**Data extract**
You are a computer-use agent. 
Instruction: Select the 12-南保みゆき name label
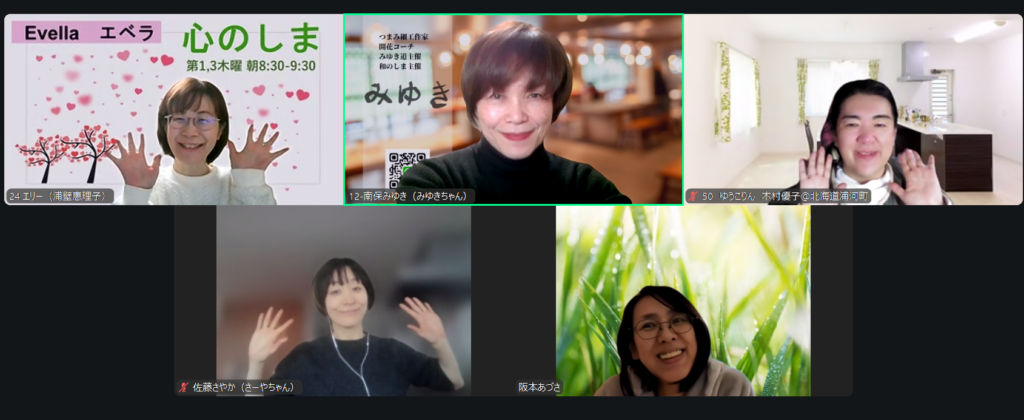411,196
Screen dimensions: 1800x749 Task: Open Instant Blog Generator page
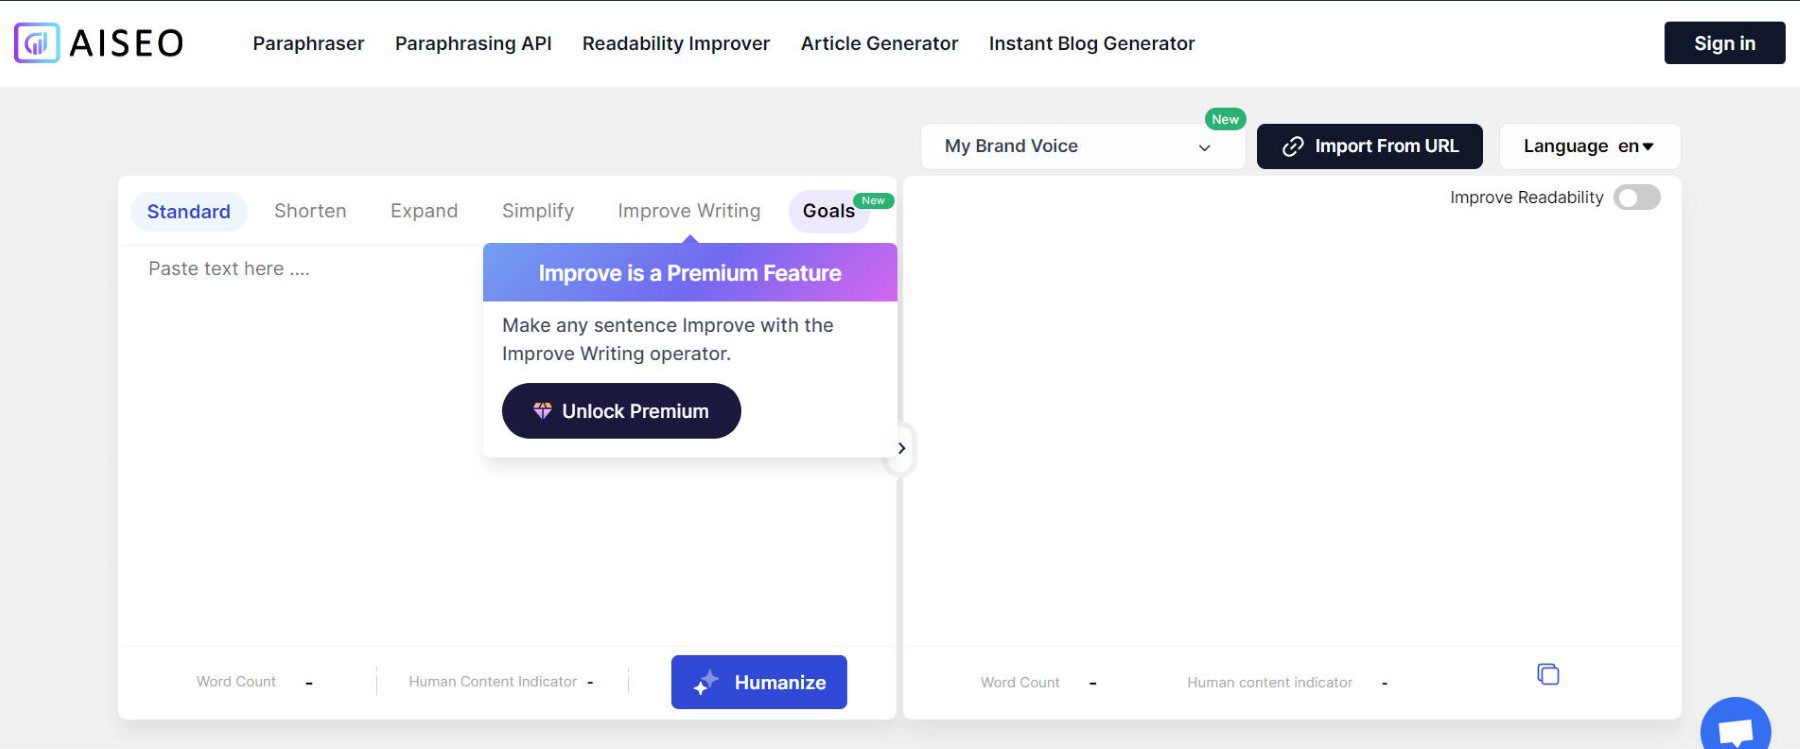[x=1091, y=43]
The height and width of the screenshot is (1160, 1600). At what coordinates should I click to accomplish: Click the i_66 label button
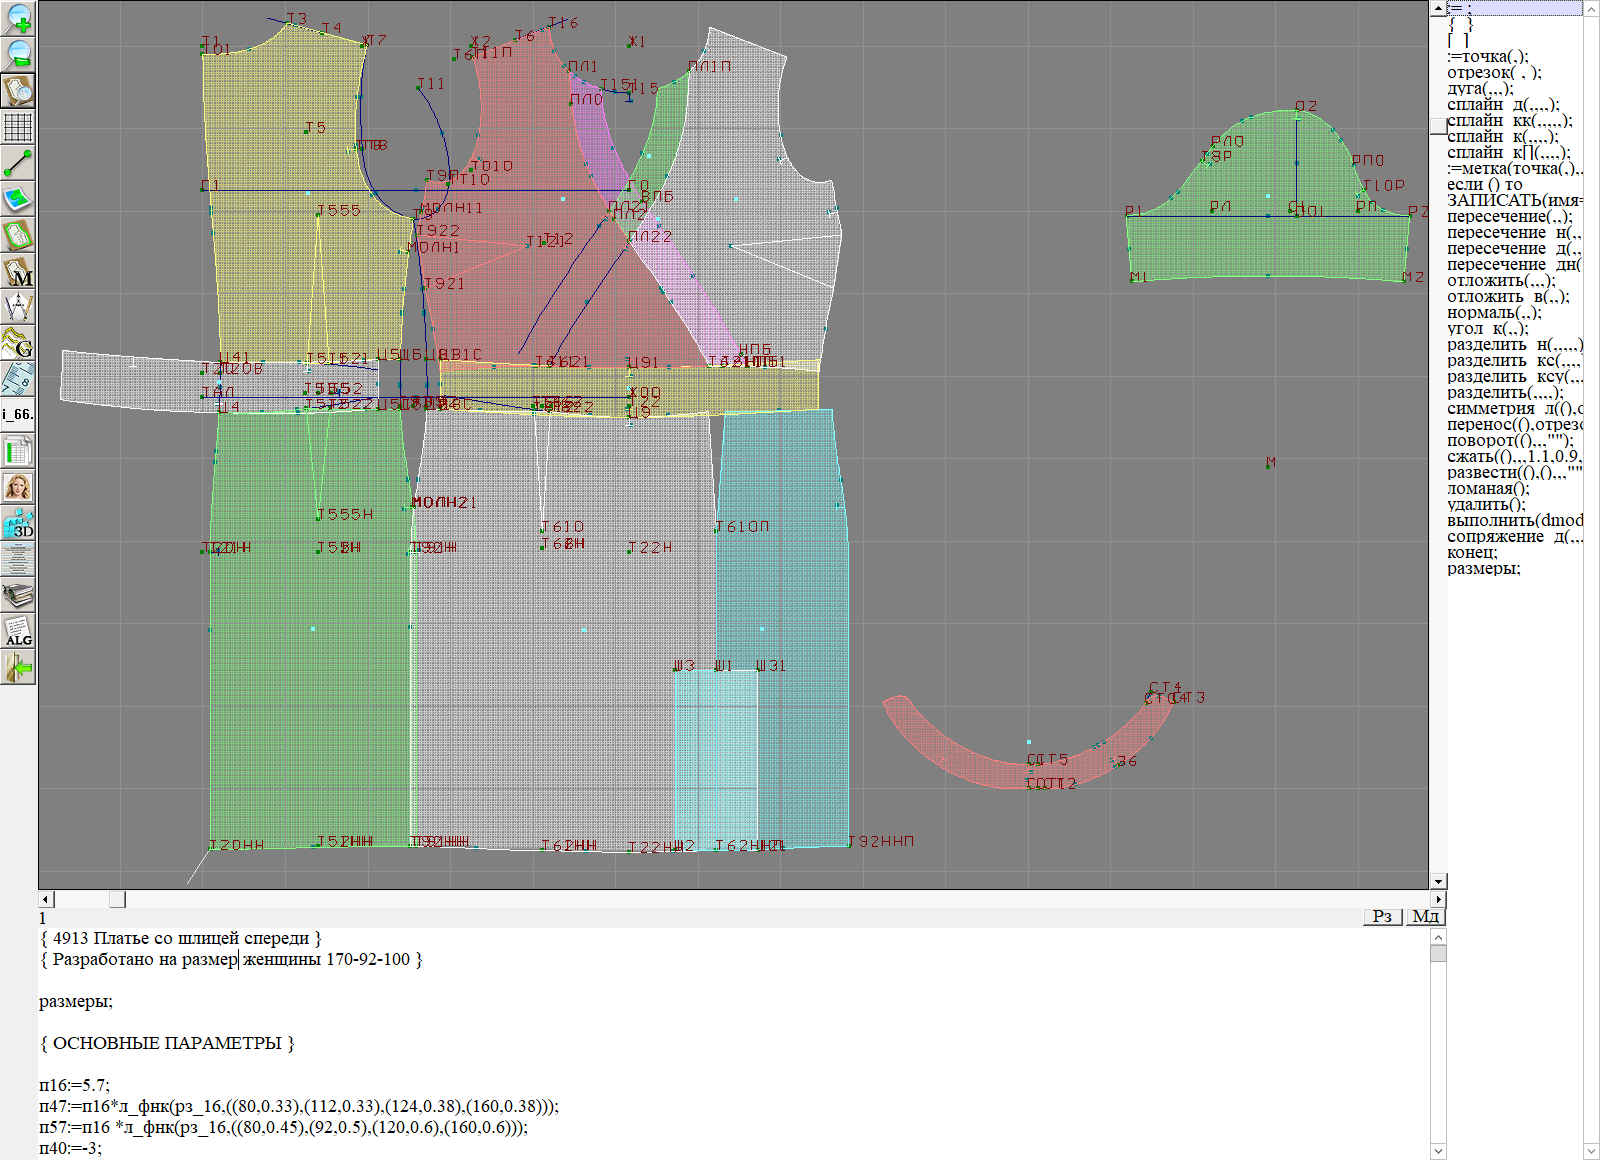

**Your instructions**
Repeat everything in the entries above word for word, excluding the images.

**Written response**
You are a computer-use agent. 
Instruction: Select the 12-南保みゆき name label
411,196
Screen dimensions: 1800x749 Task: Open Instant Blog Generator page
[x=1091, y=43]
The height and width of the screenshot is (1160, 1600). At what coordinates should I click to accomplish: Click the i_66 label button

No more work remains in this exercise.